(Collected data entries)
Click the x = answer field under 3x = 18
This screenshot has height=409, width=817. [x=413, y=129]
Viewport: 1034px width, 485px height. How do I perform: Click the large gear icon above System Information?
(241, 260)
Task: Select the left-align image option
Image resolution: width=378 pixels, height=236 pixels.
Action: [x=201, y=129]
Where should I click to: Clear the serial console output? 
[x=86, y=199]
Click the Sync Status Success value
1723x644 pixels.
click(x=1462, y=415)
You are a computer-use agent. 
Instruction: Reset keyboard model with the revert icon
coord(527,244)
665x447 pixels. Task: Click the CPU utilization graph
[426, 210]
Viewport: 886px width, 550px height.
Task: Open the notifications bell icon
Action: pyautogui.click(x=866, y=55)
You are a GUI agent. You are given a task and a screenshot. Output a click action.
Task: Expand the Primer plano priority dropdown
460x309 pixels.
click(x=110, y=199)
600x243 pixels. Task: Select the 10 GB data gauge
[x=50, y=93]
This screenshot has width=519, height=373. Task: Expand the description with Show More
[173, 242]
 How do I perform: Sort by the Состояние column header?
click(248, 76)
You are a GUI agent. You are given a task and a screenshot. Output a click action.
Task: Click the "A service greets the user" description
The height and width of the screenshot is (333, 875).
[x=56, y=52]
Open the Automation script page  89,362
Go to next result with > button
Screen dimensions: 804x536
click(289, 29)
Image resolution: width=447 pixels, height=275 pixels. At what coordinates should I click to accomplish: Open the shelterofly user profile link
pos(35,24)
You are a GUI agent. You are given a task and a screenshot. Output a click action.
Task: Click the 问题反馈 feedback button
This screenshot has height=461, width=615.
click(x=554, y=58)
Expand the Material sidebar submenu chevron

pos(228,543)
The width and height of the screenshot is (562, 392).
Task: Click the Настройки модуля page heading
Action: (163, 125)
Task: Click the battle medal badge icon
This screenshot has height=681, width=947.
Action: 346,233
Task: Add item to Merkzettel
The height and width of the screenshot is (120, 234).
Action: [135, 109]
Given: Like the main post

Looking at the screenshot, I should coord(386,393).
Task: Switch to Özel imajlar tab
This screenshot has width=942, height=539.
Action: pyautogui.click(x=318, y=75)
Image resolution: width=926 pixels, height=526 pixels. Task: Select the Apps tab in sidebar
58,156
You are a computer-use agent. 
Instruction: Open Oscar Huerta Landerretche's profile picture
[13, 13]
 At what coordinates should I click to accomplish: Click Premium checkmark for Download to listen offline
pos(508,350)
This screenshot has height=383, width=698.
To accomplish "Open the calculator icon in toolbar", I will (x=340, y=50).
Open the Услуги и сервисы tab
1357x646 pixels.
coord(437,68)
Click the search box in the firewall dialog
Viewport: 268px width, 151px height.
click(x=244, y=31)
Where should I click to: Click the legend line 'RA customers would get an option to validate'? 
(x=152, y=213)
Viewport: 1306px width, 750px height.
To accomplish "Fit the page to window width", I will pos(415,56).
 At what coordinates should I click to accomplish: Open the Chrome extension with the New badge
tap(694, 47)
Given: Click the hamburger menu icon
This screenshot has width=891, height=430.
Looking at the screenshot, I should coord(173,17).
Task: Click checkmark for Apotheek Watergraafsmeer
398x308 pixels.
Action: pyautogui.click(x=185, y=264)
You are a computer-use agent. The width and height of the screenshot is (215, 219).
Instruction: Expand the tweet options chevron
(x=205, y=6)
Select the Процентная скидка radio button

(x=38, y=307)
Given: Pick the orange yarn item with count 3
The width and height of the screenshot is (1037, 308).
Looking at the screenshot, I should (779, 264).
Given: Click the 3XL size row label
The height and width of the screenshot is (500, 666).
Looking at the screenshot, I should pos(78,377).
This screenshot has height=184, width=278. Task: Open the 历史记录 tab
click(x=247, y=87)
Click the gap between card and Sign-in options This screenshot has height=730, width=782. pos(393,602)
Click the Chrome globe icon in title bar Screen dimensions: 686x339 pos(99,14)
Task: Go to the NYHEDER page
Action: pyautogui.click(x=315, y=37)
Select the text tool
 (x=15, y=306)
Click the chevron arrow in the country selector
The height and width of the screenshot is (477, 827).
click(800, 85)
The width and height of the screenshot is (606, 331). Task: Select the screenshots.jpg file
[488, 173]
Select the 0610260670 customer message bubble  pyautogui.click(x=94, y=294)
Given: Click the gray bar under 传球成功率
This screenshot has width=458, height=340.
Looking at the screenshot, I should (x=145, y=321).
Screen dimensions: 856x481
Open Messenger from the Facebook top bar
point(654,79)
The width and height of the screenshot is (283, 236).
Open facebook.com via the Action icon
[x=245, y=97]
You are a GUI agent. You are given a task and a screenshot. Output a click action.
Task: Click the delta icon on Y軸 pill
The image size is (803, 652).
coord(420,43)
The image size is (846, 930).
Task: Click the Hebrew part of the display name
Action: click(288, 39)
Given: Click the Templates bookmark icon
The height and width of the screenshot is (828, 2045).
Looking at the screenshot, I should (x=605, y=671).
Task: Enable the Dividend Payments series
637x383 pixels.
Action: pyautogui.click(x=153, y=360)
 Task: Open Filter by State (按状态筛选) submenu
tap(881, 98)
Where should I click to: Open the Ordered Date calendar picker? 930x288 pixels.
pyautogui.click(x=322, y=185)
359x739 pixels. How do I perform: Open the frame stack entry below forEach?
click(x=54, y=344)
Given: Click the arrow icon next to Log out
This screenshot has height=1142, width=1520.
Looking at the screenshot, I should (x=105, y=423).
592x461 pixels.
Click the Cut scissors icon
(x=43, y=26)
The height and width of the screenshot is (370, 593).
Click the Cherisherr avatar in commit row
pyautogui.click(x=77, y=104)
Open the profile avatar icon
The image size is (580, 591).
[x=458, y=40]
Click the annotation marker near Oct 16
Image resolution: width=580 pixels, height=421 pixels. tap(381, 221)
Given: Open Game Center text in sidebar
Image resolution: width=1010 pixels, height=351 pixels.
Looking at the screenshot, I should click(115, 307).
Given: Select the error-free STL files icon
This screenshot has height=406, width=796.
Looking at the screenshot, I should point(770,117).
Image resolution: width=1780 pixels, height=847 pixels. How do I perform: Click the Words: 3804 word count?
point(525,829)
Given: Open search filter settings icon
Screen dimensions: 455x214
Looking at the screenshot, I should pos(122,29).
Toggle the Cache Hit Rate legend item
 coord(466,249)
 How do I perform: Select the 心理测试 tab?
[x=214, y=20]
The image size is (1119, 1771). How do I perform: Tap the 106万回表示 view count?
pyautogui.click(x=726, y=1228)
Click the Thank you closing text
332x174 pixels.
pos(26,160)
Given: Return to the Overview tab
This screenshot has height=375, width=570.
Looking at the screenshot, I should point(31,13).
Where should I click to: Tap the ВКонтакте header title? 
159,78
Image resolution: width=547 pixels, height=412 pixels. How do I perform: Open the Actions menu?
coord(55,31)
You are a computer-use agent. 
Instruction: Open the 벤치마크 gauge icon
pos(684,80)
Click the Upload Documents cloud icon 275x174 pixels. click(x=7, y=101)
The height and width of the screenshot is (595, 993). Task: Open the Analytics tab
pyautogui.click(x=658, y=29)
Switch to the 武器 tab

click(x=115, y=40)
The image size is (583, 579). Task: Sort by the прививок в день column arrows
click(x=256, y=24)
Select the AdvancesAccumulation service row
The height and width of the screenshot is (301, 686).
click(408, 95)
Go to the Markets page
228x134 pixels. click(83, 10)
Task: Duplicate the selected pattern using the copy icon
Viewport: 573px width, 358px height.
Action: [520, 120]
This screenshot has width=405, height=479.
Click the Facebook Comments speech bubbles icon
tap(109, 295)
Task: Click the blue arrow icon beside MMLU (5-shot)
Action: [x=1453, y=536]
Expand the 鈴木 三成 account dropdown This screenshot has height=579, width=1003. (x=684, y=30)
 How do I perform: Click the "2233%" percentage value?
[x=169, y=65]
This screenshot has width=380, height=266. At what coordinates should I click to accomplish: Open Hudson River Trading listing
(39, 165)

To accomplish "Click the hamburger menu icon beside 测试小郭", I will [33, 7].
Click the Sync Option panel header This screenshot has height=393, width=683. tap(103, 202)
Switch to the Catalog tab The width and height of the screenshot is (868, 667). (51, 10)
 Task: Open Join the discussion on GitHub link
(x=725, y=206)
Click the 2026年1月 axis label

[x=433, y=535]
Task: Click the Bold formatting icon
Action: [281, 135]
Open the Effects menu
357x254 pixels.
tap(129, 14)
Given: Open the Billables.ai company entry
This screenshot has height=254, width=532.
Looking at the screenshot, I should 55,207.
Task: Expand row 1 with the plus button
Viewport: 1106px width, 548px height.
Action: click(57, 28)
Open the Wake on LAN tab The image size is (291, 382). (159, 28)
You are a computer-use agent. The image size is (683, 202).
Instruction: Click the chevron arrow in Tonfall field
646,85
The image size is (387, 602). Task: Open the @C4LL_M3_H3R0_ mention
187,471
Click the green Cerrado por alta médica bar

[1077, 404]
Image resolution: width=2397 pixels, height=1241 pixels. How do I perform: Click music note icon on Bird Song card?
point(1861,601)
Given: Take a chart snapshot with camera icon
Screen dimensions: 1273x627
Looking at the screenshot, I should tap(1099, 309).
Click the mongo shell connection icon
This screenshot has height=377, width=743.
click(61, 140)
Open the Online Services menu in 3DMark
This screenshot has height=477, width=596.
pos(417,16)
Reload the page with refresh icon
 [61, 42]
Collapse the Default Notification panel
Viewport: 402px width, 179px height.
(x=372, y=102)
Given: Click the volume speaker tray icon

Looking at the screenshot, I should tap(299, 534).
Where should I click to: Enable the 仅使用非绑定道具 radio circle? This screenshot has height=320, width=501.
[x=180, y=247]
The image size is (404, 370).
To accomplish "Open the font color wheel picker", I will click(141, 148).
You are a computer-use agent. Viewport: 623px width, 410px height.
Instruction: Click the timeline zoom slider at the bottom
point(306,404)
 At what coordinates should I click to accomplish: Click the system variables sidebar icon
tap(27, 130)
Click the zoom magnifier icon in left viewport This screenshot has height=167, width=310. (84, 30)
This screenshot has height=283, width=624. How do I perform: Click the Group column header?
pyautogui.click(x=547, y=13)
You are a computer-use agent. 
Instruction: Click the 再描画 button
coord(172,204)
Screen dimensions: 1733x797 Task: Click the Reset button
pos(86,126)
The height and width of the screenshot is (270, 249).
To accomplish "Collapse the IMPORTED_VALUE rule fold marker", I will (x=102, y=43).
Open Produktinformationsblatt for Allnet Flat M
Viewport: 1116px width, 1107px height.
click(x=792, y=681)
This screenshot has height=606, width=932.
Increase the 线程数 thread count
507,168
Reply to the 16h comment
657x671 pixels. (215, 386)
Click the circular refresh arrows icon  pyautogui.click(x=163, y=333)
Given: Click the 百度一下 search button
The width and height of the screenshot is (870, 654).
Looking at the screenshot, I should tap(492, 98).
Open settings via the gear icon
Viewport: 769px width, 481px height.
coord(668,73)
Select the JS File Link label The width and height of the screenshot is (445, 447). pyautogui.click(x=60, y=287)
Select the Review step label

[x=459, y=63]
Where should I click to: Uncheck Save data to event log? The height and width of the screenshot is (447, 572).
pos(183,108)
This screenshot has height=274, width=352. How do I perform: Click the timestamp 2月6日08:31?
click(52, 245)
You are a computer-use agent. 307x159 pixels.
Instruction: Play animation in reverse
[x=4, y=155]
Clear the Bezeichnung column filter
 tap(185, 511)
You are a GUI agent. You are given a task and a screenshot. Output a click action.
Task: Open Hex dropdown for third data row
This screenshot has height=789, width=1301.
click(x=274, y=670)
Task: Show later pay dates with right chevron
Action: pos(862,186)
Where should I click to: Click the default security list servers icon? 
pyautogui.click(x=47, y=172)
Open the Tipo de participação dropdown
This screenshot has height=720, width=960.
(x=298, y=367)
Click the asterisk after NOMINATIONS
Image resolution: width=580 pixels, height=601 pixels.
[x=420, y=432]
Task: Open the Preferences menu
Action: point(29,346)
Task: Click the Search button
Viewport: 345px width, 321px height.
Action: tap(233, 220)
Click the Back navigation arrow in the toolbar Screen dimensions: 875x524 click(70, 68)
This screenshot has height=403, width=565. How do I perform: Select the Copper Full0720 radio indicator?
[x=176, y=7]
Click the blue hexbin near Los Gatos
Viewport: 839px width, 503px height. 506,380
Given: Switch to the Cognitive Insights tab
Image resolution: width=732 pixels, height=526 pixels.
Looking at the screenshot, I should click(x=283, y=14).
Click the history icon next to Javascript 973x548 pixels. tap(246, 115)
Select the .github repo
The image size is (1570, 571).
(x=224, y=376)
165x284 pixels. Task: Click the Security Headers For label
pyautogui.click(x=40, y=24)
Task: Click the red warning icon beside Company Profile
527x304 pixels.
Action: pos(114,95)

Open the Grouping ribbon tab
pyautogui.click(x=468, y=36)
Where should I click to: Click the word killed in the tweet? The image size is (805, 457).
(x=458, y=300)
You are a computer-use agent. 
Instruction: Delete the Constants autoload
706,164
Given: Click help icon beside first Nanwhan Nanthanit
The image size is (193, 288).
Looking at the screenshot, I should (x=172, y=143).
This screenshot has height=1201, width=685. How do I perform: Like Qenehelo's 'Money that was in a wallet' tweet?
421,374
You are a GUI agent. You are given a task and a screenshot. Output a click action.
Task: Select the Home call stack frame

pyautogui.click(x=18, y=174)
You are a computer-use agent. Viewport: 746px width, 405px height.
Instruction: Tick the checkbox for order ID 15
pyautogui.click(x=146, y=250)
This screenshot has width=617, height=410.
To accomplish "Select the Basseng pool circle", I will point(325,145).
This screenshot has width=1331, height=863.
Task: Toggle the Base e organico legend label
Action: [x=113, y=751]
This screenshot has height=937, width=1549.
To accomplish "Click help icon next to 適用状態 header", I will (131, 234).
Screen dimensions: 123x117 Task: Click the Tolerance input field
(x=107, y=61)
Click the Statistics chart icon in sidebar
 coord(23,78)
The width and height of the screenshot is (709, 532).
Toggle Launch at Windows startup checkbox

● **About this task**
The expected answer is every line above in which the word "hamburger" appears.

● **Output of the task**
Given: Click the hamburger menu icon
To accomplish "Click the hamburger menu icon beside 测试小郭", I will [33, 7].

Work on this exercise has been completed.